(Source material):
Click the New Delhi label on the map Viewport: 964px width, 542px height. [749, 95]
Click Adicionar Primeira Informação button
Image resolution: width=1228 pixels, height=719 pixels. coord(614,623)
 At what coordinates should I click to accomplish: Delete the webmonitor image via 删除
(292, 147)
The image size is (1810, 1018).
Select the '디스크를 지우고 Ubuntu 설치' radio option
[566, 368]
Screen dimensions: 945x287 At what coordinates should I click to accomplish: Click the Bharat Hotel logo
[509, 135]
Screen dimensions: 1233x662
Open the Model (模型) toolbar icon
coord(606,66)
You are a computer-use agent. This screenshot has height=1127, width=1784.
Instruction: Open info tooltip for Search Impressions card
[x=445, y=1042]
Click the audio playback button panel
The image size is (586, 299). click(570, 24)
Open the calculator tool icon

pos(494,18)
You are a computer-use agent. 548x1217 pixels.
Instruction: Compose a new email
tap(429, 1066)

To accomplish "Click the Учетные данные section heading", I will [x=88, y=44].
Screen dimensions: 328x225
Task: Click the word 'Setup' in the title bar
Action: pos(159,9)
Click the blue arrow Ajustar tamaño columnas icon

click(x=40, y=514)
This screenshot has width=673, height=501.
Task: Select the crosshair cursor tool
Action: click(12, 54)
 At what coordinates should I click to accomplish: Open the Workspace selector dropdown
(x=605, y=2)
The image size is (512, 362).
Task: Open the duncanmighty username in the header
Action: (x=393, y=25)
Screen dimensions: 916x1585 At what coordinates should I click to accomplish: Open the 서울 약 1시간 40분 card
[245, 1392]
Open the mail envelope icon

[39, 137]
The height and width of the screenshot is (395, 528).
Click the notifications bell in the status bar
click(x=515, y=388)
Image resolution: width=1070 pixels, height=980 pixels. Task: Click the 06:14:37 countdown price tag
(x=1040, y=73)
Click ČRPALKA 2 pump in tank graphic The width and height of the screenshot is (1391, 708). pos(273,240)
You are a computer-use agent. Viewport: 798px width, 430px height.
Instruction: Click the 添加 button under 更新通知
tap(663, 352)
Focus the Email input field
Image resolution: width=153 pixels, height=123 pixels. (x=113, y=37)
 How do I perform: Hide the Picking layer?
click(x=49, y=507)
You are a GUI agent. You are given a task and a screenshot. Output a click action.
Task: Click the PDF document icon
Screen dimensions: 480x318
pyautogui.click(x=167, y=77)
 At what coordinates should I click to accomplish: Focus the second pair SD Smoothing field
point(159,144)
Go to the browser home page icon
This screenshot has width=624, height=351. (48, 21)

(Problem details): Please extract the material above and reproduce every line of it exactly, with nothing changed or left out.

(Exercise solution):
Click the New Delhi label on the map Viewport: 964px width, 542px height. [749, 95]
Click Adicionar Primeira Informação button
Image resolution: width=1228 pixels, height=719 pixels. coord(614,623)
 At what coordinates should I click to accomplish: Delete the webmonitor image via 删除
(292, 147)
The image size is (1810, 1018).
Select the '디스크를 지우고 Ubuntu 설치' radio option
[566, 368]
Screen dimensions: 945x287 At what coordinates should I click to accomplish: Click the Bharat Hotel logo
[509, 135]
Screen dimensions: 1233x662
Open the Model (模型) toolbar icon
coord(606,66)
You are a computer-use agent. This screenshot has height=1127, width=1784.
Instruction: Open info tooltip for Search Impressions card
[x=445, y=1042]
Click the audio playback button panel
The image size is (586, 299). click(570, 24)
Open the calculator tool icon

pos(494,18)
You are a computer-use agent. 548x1217 pixels.
Instruction: Compose a new email
tap(429, 1066)

To accomplish "Click the Учетные данные section heading", I will [x=88, y=44].
Screen dimensions: 328x225
Task: Click the word 'Setup' in the title bar
Action: pos(159,9)
Click the blue arrow Ajustar tamaño columnas icon

click(x=40, y=514)
This screenshot has width=673, height=501.
Task: Select the crosshair cursor tool
Action: click(12, 54)
 At what coordinates should I click to accomplish: Open the Workspace selector dropdown
(x=605, y=2)
The image size is (512, 362).
Task: Open the duncanmighty username in the header
Action: (x=393, y=25)
Screen dimensions: 916x1585 At what coordinates should I click to accomplish: Open the 서울 약 1시간 40분 card
[245, 1392]
Open the mail envelope icon

[39, 137]
The height and width of the screenshot is (395, 528).
Click the notifications bell in the status bar
click(x=515, y=388)
Image resolution: width=1070 pixels, height=980 pixels. Task: Click the 06:14:37 countdown price tag
(x=1040, y=73)
Click ČRPALKA 2 pump in tank graphic The width and height of the screenshot is (1391, 708). pos(273,240)
You are a computer-use agent. Viewport: 798px width, 430px height.
Instruction: Click the 添加 button under 更新通知
tap(663, 352)
Focus the Email input field
Image resolution: width=153 pixels, height=123 pixels. (x=113, y=37)
 How do I perform: Hide the Picking layer?
click(x=49, y=507)
You are a GUI agent. You are given a task and a screenshot. Output a click action.
Task: Click the PDF document icon
Screen dimensions: 480x318
pyautogui.click(x=167, y=77)
 At what coordinates should I click to accomplish: Focus the second pair SD Smoothing field
point(159,144)
Go to the browser home page icon
This screenshot has width=624, height=351. (48, 21)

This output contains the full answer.